BLAKE2 seems like a good fit for btrfs checksums -- I'm not sure why they haven'...

arielweisberg · on March 22, 2014

Cryptographic hashes and checksums serve different purposes. CRC32c has a hardware implementation on Intel that can do between 3-4 gigabytes a second per core (depends on if you pipeline instructions) with software implementations doing 800 megabytes a second per core.

Fast cryptographic hashes are more like 100 megabytes a second per core or slower. You can use cryptographic hashes in performance sensitive scenarios like git to get a unique fixed size handle on some bytes, but CRC32c is faster if all you want to detect is random changes.

I wouldn't expect a filesystem to need collision resistant cryptographic hashes.

There is hardware support for SHA-1 and SHA-2 now, but is recent and I haven't seen an implementation or benchmark.

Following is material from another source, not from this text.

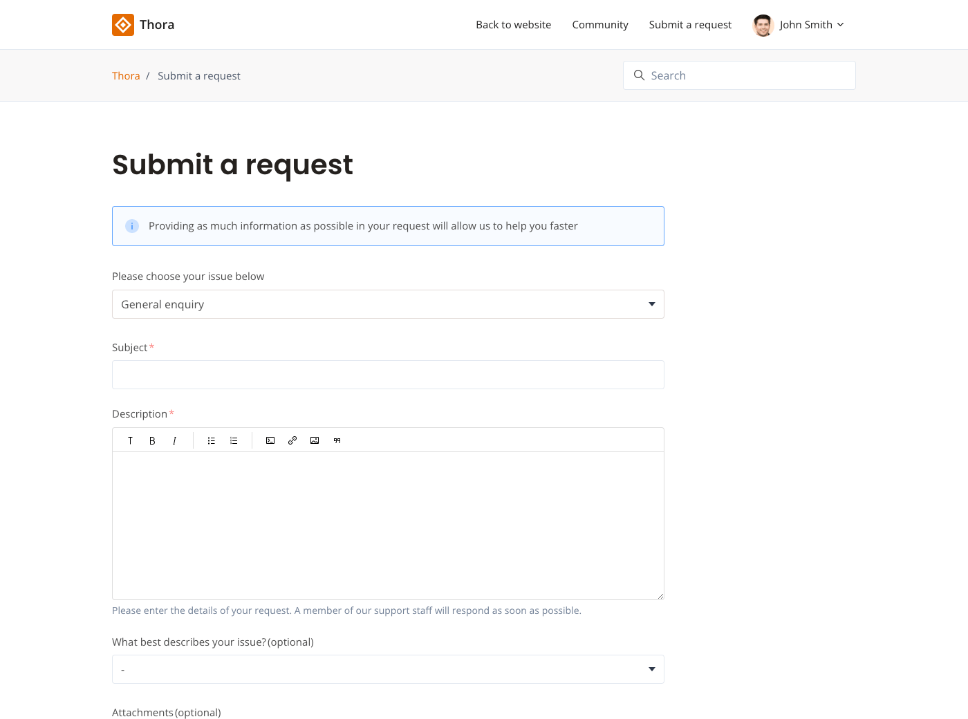The width and height of the screenshot is (968, 719).
Task: Open John Smith user menu
Action: click(x=799, y=25)
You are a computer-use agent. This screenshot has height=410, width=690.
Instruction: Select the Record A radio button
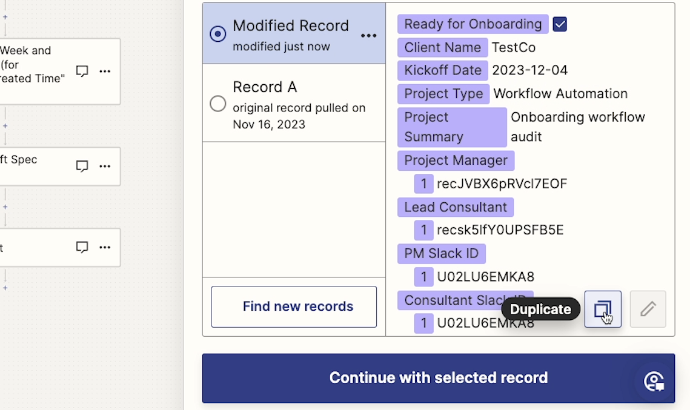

I doubt it's as fast as the hardware CRC32c implementation.

kzrdude · on March 22, 2014

Your estimation of BLAKE2's data/second is indeed off by an order of magnitude <https://blake2.net/ >, and the demand is certainly there to have better checksum algorithms in filesystems, both for integrity and deduplication. ZFS for example uses SHA-2.

BLAKE2's authors do say they designed a fast algorithm envisioned for storage, so that's why I think it fits btrfs.

arielweisberg · on March 22, 2014

Replying to all the helpful posters here.

Thanks, that's very information. I checked out the link and it is very cool how blake2 can be tuned for different roles. I hadn't though of how newer filesystems are doing deduplication, my head is stuck in the ext4 era.

I still think performance matters. Even at 800 megabytes a second you are talking about committing two entire cores to checksums on 10-gig E if you need to move data around. An entire core if you are talking about sequentially scanning an SSD. I suppose this will stop mattering as we get more cores.

If a filesystem is using CRC32 for something, it doesn't need the properties of a cryptographic hash or they are doing it wrong. I can see how you can argue against CRC for reliability.

I am not sure whether you actually risk a corrupt block every 1 in 2^32 blocks. Most blocks won't be corrupt so the CRC only has to detect a much smaller number of errors. Assuming every block had an error needing detection you will miss an error every 16 terabytes (assuming other things as well). Assuming 1% of blocks are corrupt you would miss an error every 1.6 petabytes? Maybe I am thinking about this wrong, and I recall other factors like block size effecting CRC's reliability.

harshreality · on March 22, 2014

Forget about collision resistance. What makes me nervous about CRC32c is that it's slower than xxhash in software, approximately the same speed as blake2 in software, yet results in a much larger 1-in-2^32 chance that data could be corrupt yet the corruption won't be detected.

I'm also not sure what sort of risks and attacks cloud storage providers have to deal with, but AWS S3 for instance computes MD5 hashes for each object. If they or any other storage providers need guarantees about collision and preimage resistance, crc32c, or even xxhash, won't suffice (and MD5 may not, either, but the fact that they haven't run screaming from it yet suggests that they don't use it in a way where its known weaknesses matter).

floody-berry · on March 22, 2014

BLAKE2b is <3.5cpb on Sandy Bridge, or ~570mb/s at 2ghz. 5cpb in general on 64 bit x86, 400mb/s. 6-8 cpb in general on 32 bit x86 with SSSE3, 250-333mb/s. It definitely might be overkill for some situations, but it's fairly affordable overkill.

pbsd · on March 22, 2014

FWIW, BLAKE2 does over 1 gigabyte per second on recent Intel chips. With the parallel modes it should be able to reach 3-4 gigabytes per second with multiple cores.